Try it:
Below are the entries; give again exactly the lines from the one mentioning "At what coordinates should I click to accomplish: Click $coupon" through the one mentioning "The height and width of the screenshot is (1258, 878).", inclusive.

Information shown:

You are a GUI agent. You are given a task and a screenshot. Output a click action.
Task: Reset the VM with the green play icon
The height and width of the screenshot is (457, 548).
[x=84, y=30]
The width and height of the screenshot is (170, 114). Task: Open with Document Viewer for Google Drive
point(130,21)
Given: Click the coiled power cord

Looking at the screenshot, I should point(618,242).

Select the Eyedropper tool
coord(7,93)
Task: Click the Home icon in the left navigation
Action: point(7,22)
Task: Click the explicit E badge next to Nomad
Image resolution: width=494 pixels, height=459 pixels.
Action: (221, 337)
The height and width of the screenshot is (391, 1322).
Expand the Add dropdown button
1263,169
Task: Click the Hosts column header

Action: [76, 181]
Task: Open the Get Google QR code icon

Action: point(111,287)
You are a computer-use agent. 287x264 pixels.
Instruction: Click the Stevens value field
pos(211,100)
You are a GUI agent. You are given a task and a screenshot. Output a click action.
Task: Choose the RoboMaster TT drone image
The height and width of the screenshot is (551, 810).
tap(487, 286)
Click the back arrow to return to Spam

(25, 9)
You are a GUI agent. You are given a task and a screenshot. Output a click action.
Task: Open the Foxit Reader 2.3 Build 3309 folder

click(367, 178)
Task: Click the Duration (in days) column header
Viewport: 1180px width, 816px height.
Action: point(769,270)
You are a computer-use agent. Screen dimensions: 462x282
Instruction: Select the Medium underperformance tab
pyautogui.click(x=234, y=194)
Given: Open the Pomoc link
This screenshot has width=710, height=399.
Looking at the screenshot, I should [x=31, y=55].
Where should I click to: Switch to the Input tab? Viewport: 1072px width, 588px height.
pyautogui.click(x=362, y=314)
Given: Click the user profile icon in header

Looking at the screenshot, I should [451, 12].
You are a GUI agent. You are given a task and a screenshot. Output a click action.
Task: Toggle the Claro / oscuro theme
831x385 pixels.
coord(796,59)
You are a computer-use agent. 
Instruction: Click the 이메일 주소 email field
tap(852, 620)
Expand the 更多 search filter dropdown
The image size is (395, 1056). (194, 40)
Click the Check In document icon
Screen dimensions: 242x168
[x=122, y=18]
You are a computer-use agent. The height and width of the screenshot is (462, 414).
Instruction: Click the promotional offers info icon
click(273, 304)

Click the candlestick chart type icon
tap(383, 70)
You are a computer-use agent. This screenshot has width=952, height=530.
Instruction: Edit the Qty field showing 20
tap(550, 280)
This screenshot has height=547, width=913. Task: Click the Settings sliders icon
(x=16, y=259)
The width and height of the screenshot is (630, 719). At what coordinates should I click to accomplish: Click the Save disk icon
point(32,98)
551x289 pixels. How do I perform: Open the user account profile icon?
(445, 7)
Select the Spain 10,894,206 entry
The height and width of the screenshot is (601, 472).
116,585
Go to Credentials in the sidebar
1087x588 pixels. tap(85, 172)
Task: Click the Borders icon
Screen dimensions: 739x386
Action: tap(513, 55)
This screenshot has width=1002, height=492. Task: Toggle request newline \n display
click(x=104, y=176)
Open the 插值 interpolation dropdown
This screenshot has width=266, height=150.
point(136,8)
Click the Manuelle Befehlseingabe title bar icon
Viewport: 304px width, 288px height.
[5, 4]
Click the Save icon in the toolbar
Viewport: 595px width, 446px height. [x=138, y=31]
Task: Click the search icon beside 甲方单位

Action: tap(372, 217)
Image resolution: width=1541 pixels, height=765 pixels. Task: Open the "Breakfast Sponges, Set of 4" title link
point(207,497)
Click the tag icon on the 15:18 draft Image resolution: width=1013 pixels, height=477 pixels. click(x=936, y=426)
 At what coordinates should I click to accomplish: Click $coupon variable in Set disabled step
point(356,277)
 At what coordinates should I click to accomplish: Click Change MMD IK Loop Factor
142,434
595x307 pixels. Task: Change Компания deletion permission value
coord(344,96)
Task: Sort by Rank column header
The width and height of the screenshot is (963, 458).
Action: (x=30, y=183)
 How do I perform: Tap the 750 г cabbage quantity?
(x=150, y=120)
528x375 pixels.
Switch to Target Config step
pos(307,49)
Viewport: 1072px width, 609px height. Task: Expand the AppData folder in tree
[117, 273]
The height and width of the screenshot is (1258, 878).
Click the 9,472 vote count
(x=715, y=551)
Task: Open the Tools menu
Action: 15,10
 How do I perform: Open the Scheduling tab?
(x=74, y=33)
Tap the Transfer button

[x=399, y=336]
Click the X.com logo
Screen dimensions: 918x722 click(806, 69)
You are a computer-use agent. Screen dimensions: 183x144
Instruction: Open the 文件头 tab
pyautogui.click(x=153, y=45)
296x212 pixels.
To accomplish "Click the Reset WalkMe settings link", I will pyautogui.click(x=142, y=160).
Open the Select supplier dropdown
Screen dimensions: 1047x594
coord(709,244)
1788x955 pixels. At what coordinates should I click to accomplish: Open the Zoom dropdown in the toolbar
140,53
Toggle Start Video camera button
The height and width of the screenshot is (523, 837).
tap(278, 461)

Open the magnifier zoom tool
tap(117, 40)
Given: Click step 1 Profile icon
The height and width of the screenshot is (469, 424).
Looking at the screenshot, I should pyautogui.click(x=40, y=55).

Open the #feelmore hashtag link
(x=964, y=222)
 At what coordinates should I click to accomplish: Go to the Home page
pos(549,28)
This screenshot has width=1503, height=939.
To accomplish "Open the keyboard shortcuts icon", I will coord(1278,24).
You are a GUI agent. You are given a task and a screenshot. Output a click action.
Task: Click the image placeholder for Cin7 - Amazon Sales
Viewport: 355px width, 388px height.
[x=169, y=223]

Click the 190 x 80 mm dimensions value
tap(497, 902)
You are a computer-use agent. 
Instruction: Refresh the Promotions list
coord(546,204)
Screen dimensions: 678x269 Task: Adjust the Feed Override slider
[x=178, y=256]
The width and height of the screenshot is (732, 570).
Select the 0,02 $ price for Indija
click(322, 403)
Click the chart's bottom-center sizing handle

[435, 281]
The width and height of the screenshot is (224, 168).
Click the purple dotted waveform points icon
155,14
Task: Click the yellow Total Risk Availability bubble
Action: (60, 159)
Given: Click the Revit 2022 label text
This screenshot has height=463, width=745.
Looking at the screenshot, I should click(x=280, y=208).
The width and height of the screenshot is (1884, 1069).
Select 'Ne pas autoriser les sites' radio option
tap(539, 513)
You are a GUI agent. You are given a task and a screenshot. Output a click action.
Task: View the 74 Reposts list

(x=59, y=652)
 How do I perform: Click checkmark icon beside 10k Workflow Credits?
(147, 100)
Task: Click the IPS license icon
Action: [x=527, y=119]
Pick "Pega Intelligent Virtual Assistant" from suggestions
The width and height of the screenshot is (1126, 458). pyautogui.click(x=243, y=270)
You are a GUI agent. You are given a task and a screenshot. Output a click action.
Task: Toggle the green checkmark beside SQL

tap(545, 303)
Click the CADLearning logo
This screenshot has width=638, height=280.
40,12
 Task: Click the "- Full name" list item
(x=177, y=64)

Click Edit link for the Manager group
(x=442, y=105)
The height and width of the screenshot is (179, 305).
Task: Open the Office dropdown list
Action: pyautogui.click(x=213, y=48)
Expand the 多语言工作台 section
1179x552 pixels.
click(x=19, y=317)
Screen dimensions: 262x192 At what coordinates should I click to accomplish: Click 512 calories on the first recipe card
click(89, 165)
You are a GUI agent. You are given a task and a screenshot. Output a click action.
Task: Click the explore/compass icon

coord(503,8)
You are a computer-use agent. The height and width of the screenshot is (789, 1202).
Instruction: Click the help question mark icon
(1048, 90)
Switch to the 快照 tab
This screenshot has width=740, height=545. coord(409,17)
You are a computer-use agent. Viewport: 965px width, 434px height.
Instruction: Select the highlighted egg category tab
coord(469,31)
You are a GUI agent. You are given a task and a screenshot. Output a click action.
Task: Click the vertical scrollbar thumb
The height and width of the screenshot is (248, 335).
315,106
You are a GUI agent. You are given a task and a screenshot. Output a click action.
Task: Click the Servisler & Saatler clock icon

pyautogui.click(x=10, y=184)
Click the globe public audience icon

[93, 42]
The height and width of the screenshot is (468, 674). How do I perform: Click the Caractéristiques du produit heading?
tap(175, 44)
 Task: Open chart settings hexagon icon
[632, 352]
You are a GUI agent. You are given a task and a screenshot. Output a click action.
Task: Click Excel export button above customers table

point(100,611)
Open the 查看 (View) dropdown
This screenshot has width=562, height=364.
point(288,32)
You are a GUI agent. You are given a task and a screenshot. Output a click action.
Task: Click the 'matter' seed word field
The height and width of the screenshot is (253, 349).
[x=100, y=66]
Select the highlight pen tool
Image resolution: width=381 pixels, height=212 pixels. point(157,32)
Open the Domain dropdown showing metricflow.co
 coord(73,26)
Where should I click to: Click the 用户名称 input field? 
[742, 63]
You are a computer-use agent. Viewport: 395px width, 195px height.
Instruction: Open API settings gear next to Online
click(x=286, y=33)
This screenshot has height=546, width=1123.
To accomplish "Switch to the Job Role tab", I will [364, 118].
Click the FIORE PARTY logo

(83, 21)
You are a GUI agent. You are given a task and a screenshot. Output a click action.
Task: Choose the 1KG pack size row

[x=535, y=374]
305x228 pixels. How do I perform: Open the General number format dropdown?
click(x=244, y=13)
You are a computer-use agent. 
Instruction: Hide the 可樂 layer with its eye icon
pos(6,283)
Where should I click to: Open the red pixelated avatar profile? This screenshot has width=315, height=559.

Reply:
 At what coordinates should I click to accomplish: Click $coupon variable in Set disabled step
point(356,277)
 At what coordinates should I click to accomplish: Click Change MMD IK Loop Factor
142,434
595x307 pixels. Task: Change Компания deletion permission value
coord(344,96)
Task: Sort by Rank column header
The width and height of the screenshot is (963, 458).
Action: (x=30, y=183)
 How do I perform: Tap the 750 г cabbage quantity?
(x=150, y=120)
528x375 pixels.
Switch to Target Config step
pos(307,49)
Viewport: 1072px width, 609px height. Task: Expand the AppData folder in tree
[117, 273]
The height and width of the screenshot is (1258, 878).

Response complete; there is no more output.